— begin PASSAGE —

French language keeping pace with AI: FlauBERT, CamemBERT, PIAF
Maître PIAF tenait en son bec un camemBERT1
Nowadays, testing different NLP (Natural Language Processing) approaches is getting easier and easier: you simply need to install the appropriate libraries, download the relevant models and then analyse the data. Libraries such as scikit-learn, Transformers (both developed importantly by French contributors), spaCy, flair, to name a few, allow us to quickly test NLP models once our collection of data is ready. While this is generally true for English content, it is not the case when analysing other languages such as French: upstream tasks including sentences segmentation or tokenisation become much less of a trivial pursuit. This is mostly due to the lack of French models being (pre)-trained with quality French-language data. Unfortunately, building NLP datasets is often a time-consuming and tedious task. Plus, obtaining training datasets is not the end of the journey, given that training newer state-of-the-art algorithms may require tremendous computational resources. To address this challenge, several French-speaking research laboratories and enterprises have been working for a long time on democratizing French NLP by releasing both pre-trained models and large French-language corpora. Over the last few months, very interesting French NLP resources were developed. We are talking about CamemBERT, FlauBERT and PIAF (Pour une IA Francophone, For a French Speaking AI). The first two are pre-trained language models and the last one is a native French Question-Answering (QA) dataset. In this blogpost, we will focus on these three projects. First, we’ll briefly describe the CamemBERT and FlauBERT models. We’ll then focus on PIAF, a project we developed at Etalab. Finally, we’ll discuss how to combine these three resources to obtain the best results.
Releasing French Language Models
When we build a natural language processing system, we usually use machine learning. The machine only understands numbers, so we need to represent each word (or token) of our text by a list of numerical values. One of the main promises of deep learning advancements is that we do not need to explicitly determine these numerical values. In the context of NLP, this translates to having “off-the-shelf” quality representations for the words contained within our text. These representations are called “word embeddings”: vectors that represent words by means of features learned by observing large quantities of text. Furthermore, today, we can go beyond and make use of large pre-trained models that capture specificities of a given language, with the aim to address specific NLP tasks. This is what we call fine-tuning. These tasks may vary from text classification (e.g. spam or not spam), to sequential classification (whether a word is a verb or a noun or an adjective), or even more complex tasks such as question answering.
Today, NLP resources are vast and plentiful for English content. Almost every month, new models are released, promising faster and better performances. While it is true that there are multi-lingual models available, their performances are still not on par with those of specific-language pre-trained models. There is a noticeable lack of pre-trained models for French content as well as for other languages besides English.
Training is always a difficult task
One reason may be that training language-specific models is a difficult task. Firstly, we need several gigabytes of text, and secondly, we need powerful machines to run the pre-training part. The most popular language model out there, BERT, is pre-trained on over 16 Gb of data containing over 3.3 billion words. Its largest version required four full days over 64 Google TPU chips to be trained. Plus, the size of the input dataset and the amount of computational resources needed by BERT are constantly outdated by newer models. On the other hand, an exploitable advantage of these models is that once trained, they can be shared with the community and thus be used by other NLP practitioners, without requiring powerful machines and resources.

— end PASSAGE —
— begin STORED DATA —

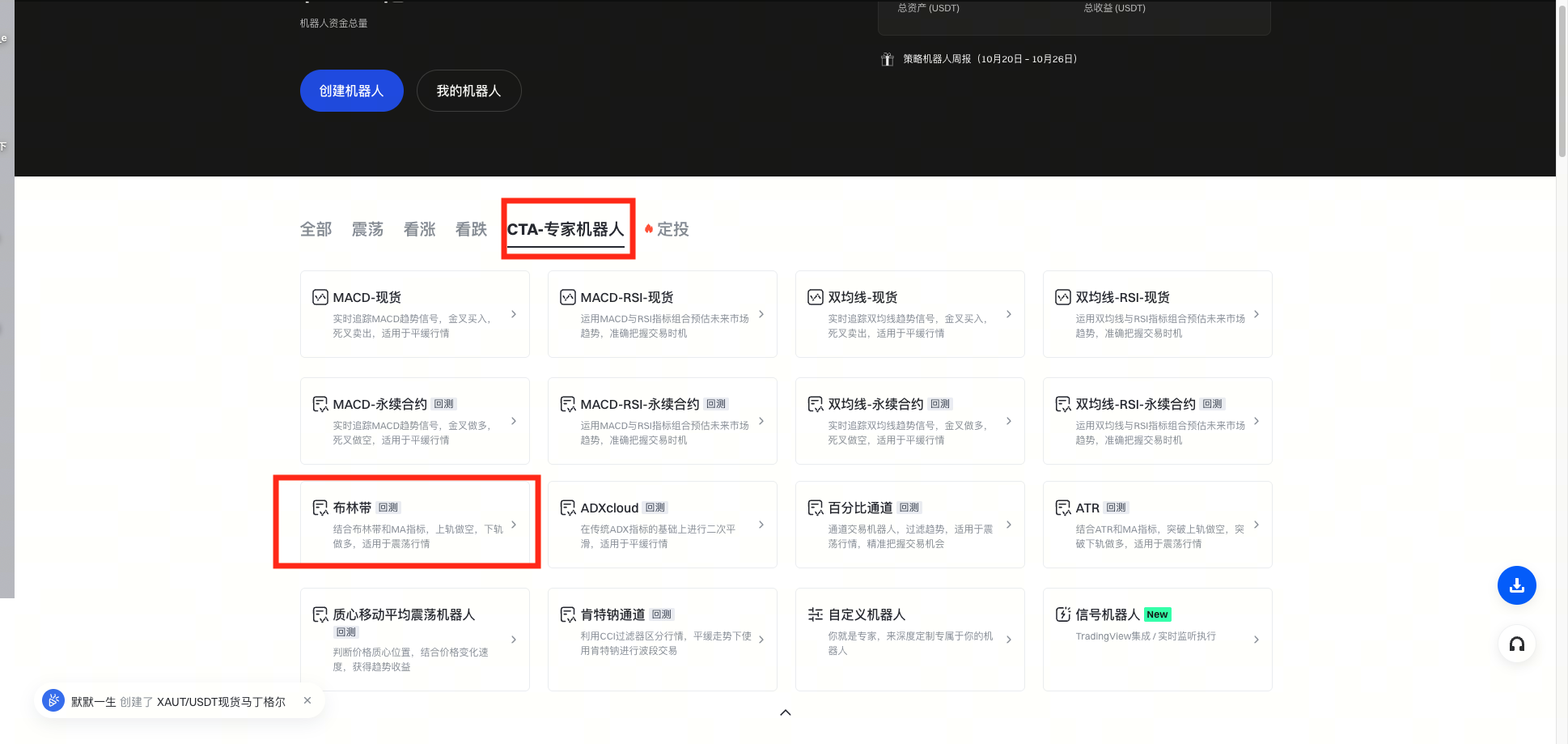The width and height of the screenshot is (1568, 744).
Task: Click the blue download floating button
Action: (1516, 585)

— end STORED DATA —

**EXERCISES TO COMPLETE**
(a) In the post on French NLP resources, how long did training the largest version of BERT take?
(b) Reproduce the stretch of the post on French NLP resources from "Training is always" through "machines and resources.".

**SOLUTIONS**
(a) Four full days over 64 Google TPU chips.

(b)
Training is always a difficult task
One reason may be that training language-specific models is a difficult task. Firstly, we need several gigabytes of text, and secondly, we need powerful machines to run the pre-training part. The most popular language model out there, BERT, is pre-trained on over 16 Gb of data containing over 3.3 billion words. Its largest version required four full days over 64 Google TPU chips to be trained. Plus, the size of the input dataset and the amount of computational resources needed by BERT are constantly outdated by newer models. On the other hand, an exploitable advantage of these models is that once trained, they can be shared with the community and thus be used by other NLP practitioners, without requiring powerful machines and resources.